Let's say it auto locks after 2 minutes away from the keyboard (which I think is far too long) even having your wrist off to one side or working between both parts of an L-shaped desk seems problematic. Maybe the next gen NFC could resolve that, but I think BT has more than enough features to make it by-far the most ideal option.
Also I've always been curious, how does the apple watch verify your identity without touchID?
I'm not sure what Apple's approach will be, but If I were to do it, I would make unlocking a close range authenticated connection. And locking to be a longer range (unauthenticated) detection of bluetooth presence. So if your watch was on you desk or charging your computer would remain unlocked until you physically moved it out of range. But to unlock the Mac it will need to be on your wrist and authenticated. So if someone stole you watch from your desk, the Mac would lock and them bringing it back would not unlock it.

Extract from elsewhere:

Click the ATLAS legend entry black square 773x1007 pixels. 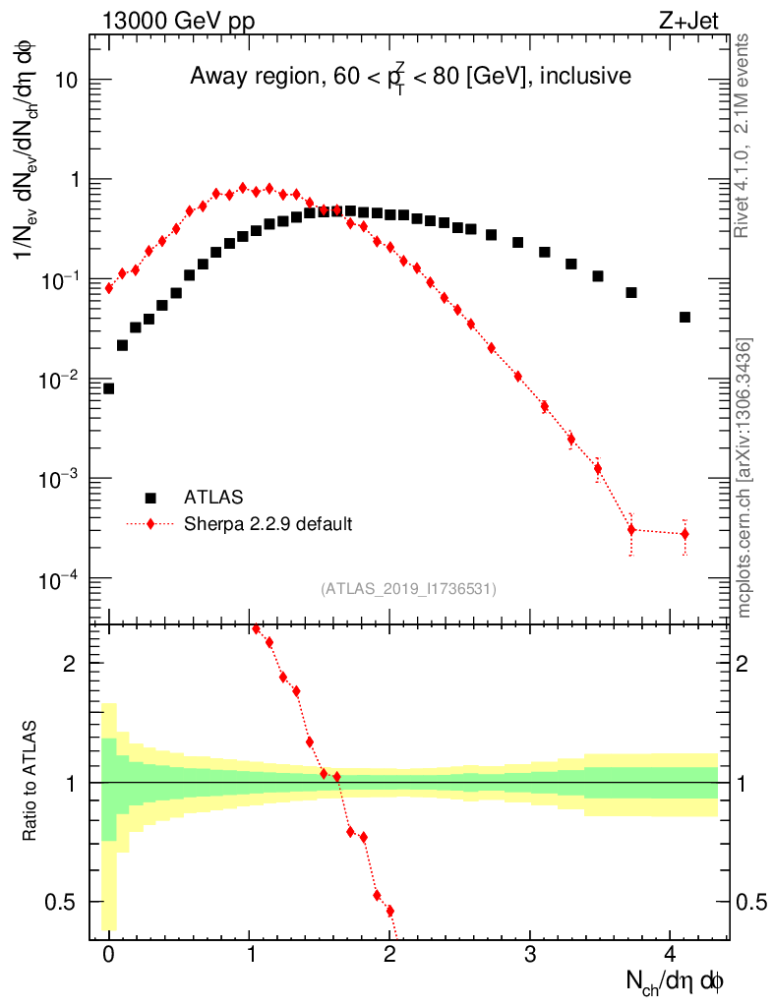(x=150, y=498)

2a) If you take your Watch off while using your Mac, that's fine, you'll just do what you currently do know to lock and unlock your Mac. If you use it to unlock your Mac and then take it off to charge, I can see it locking again thereby requiring you to a manual authentication via your password.

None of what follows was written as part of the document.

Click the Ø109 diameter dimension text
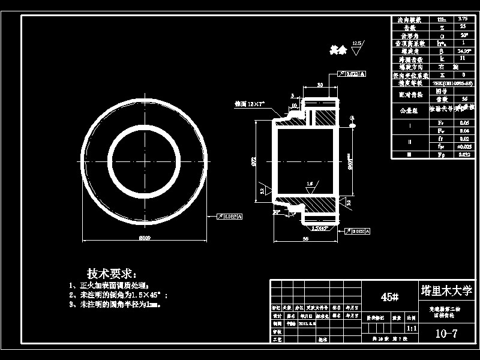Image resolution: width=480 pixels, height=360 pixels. coord(144,238)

2b) Do you wear your Watch while sleeping or have an unusual battery issue that prevents you from wearing it during your waking hours?

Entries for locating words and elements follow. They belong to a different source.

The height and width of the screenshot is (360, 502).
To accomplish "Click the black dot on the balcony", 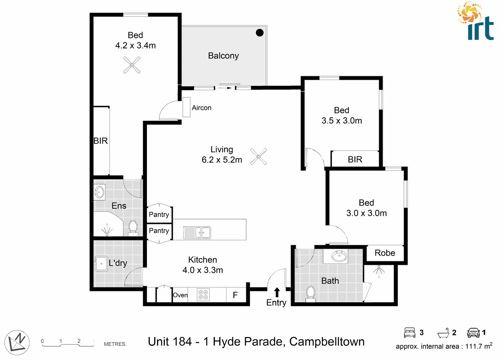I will point(260,32).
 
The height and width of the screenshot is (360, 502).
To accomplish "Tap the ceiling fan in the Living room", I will point(259,156).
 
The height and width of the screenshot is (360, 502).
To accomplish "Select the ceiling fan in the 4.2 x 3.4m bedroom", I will point(132,65).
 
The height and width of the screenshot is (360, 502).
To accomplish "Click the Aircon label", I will point(201,108).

I'm not talking about logging out. I'm talking locking. The only reason I even use a screensaver is because I can pair it with a Hot Corner and set it to lock when enabled. Who logs in and out every time they step away from their machine? Hell, I rarely even ever restart my Mac.
Sure there is. To have a secure workstation you need to have it locked when its unattended. In an office building, especially with cubicles, or if you're using the bathroom at a coffee house, you should always have your 'PC" locked when not in front of it. For most of us, this is a long-established habit; for others, it's something they can't seem to remember.
Even with a new and improved Power Nap and BT 5 I doubt this could work without your machine being awake.
I also wonder how it would work with the iPhone? Remember the rumor that said Touch ID might be used to unlock the Mac? Well we know they are connected via Pay, but upon reflection ... how would you unlock it? I guess if you walked away with the phone and came back, the proximity would wake the Mac and ask for your Touch ID, which if in your pocket would require fishing it out, so why not just enter the password on the keyboard? If laying on the desk, you'd have to wake the Mac? Or maybe wake the phone which also wakes the Mac, and Touch ID would unlock both? Interesting ...
Doesn't it seem implausible to you that, if someone does not want an Apple Watch, they are not going to rush out and get one simply because it can unlock their Mac now?
This is just another step in convenience if you are already invested in an Apple Watch. It's not like you cannot unlock the Mac if you don't have a Watch.
Another thing you need to keep in mind is that WWDC is just one half of the equation. There will be some more announcements when the new Macs and iPhones are announced.